The nation’s backlog of active  immigration court cases has surpassed the 1 million mark and has nearly  doubled since President Donald Trump took office, a new analysis shows.  In Ohio, 12,851 cases are pending in Cleveland’s immigration court,  which includes Columbus-area cases. That’s up from 3,295 in 2009.

While most people might look a few weeks into the future when scheduling appointments for work, Amy Bittner has put court dates on her calendar for 2022.

The Columbus-based immigration lawyer already knows she’ll have to make the 280-mile round trip to Cleveland to represent a client at a hearing in three years.

“The backlog is a victim of this administration’s priorities. There did not used to be this backlog,” Bittner said.

Nationwide, the backlog has almost doubled, from 542,411 pending cases when  President Donald Trump took office in January 2017 to just over 1  million as of Sept. 30, according to an October report by TRAC, a Syracuse Universityclearinghouse that gathers and analyzes immigration data from government agencies.

In Ohio, 12,851 cases are pending in Cleveland Immigration Court, the state’s only such court.
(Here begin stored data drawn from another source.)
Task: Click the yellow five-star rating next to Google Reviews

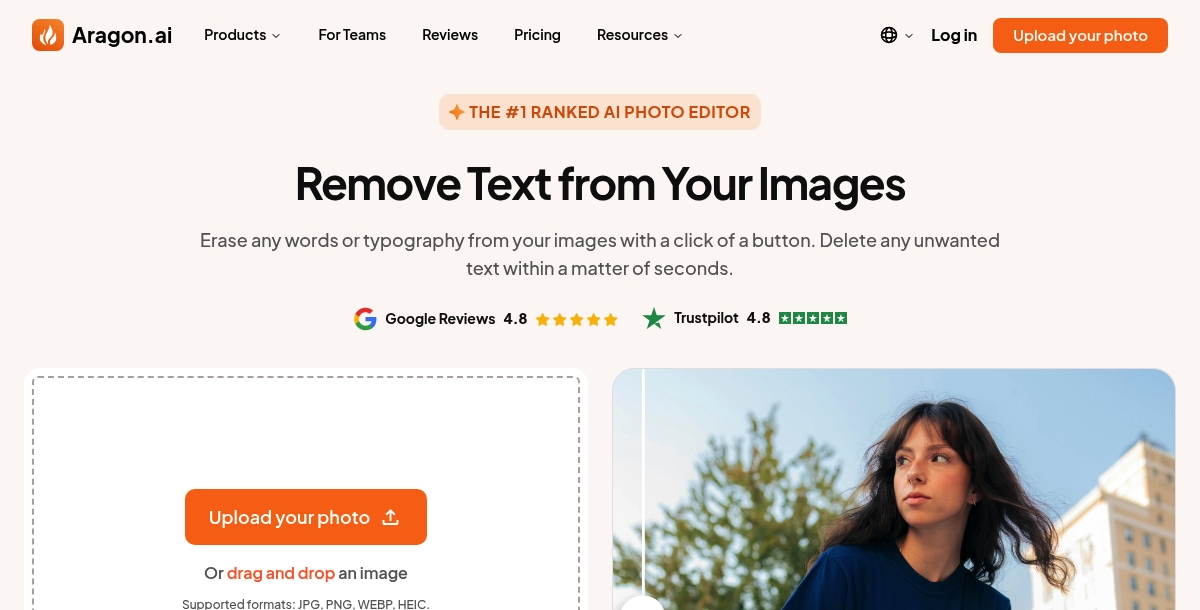Action: click(576, 319)
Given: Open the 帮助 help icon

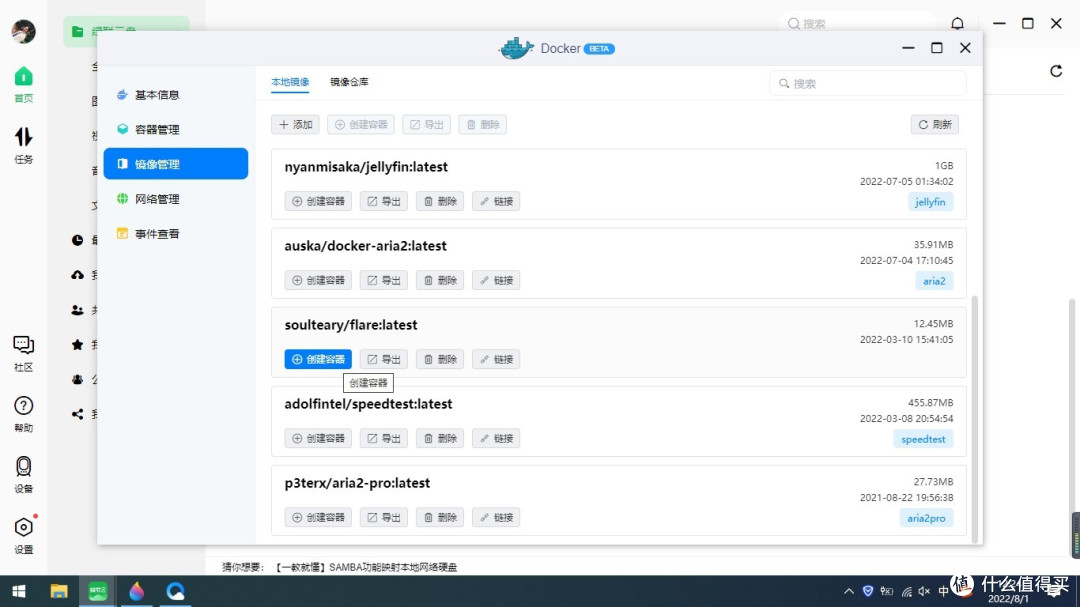Looking at the screenshot, I should (23, 405).
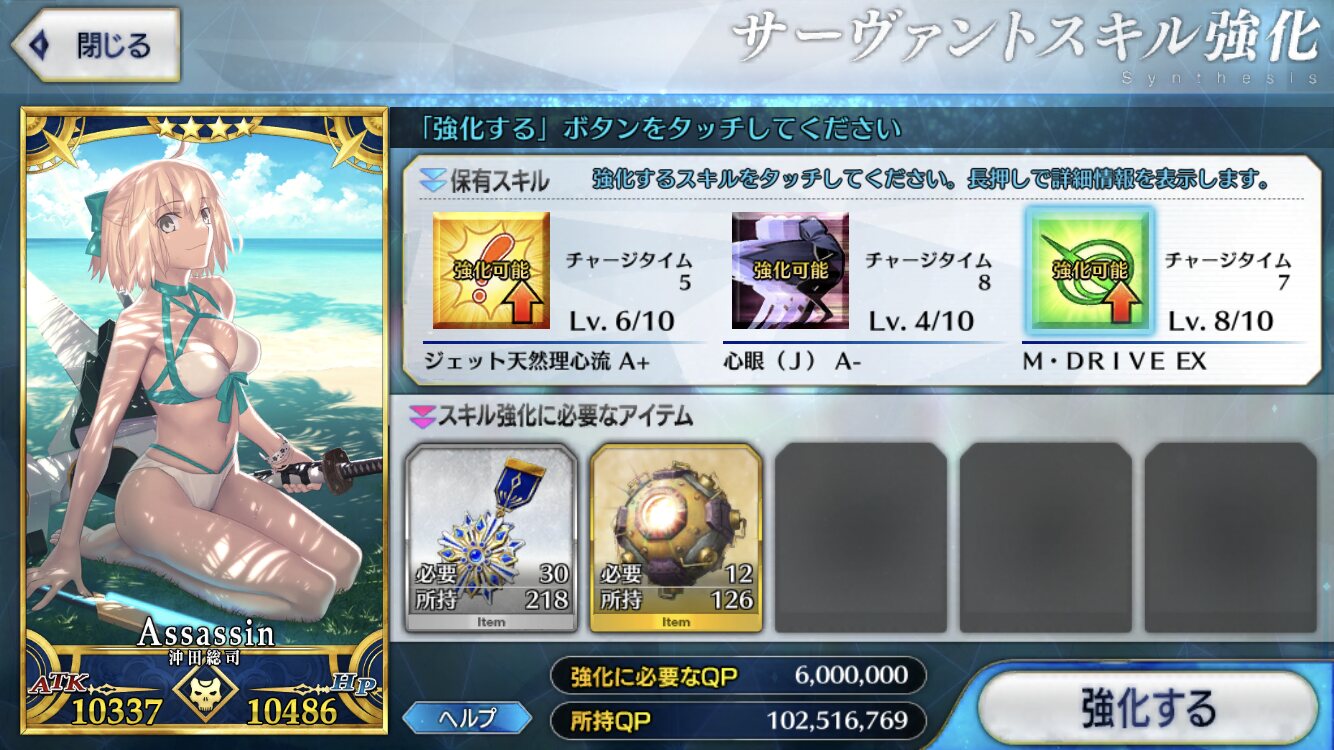
Task: Tap the Lv. 8/10 skill level text
Action: (x=1221, y=321)
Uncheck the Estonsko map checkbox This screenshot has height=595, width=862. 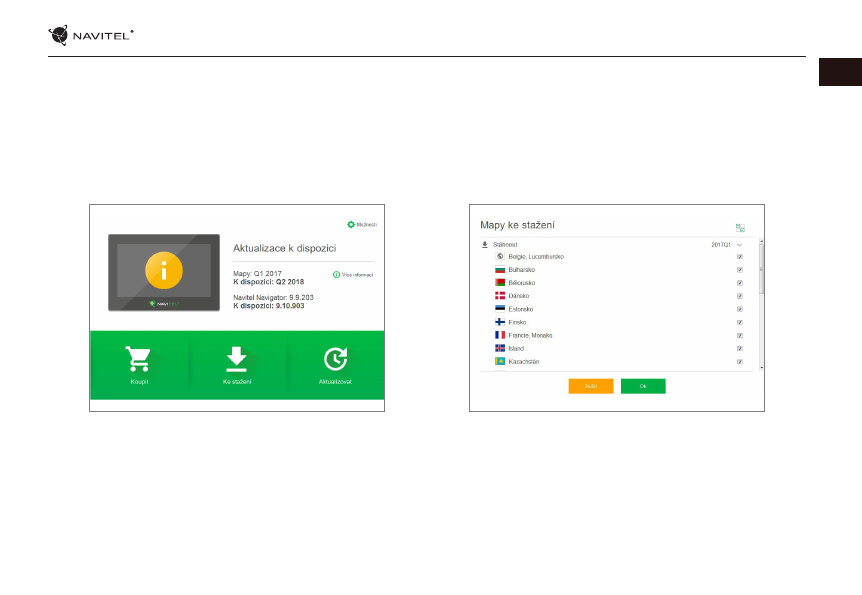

That is up significantly from 3,295 in 2009. It’s also double the 6,184 in 2016.

Hearings are scheduled in the Cleveland court through Dec. 30, 2022.

Trump administration policies have not helped temper the rise in the country’s immigration court backlog, the TRAC report says.

Austin Kocher, a faculty fellow at TRAC and an Ohio State alumnus , said such backlogs result when “the government focuses concern on  immigrants and puts enforcement ahead of due process and civil rights.”  

“Very little resources actually go to the immigration court system and judges” compared with enforcement efforts, Kocher said.

Although the judges in northeastern Ohio stay busy, the backlog at Cleveland’s  immigration court isn’t the worst in the country. In areas such as New  York, Chicago and Philadelphia, immigrants are waiting an average of  1,450 days, or just under four years, to see a judge.

Part of the reason for the backlog, TRAC says, is that then-U.S. Attorney General Jeff Sessions in May 2018 ordered the nation’s immigration judges to end their practice of removing cases from their dockets without issuing decisions. That resulted in formerly closed cases being reopened, according to TRAC.

“The decision to reopen previously closed cases has single-handedly  exacerbated the immigration court crisis, yet it has not received  sufficient attention,” the TRAC report states. “This single policy  decision has caused a much greater increase in the court’s backlog than  have all currently pending cases from families and individuals arrested  along the southwest border seeking asylum.”

Others blamed the delays in part on one of Trump’s earliest executive orders, from January 2017, when he made every immigrant who was in the country  illegally a priority for deportation. The norm had been to prioritize  those who had committed crimes.

“It is a senseless waste of  taxpayer money to attempt to remove people who are not criminals and who are well-integrated into our community,” Bittner, the Columbus  immigration lawyer, told The Dispatch in an email.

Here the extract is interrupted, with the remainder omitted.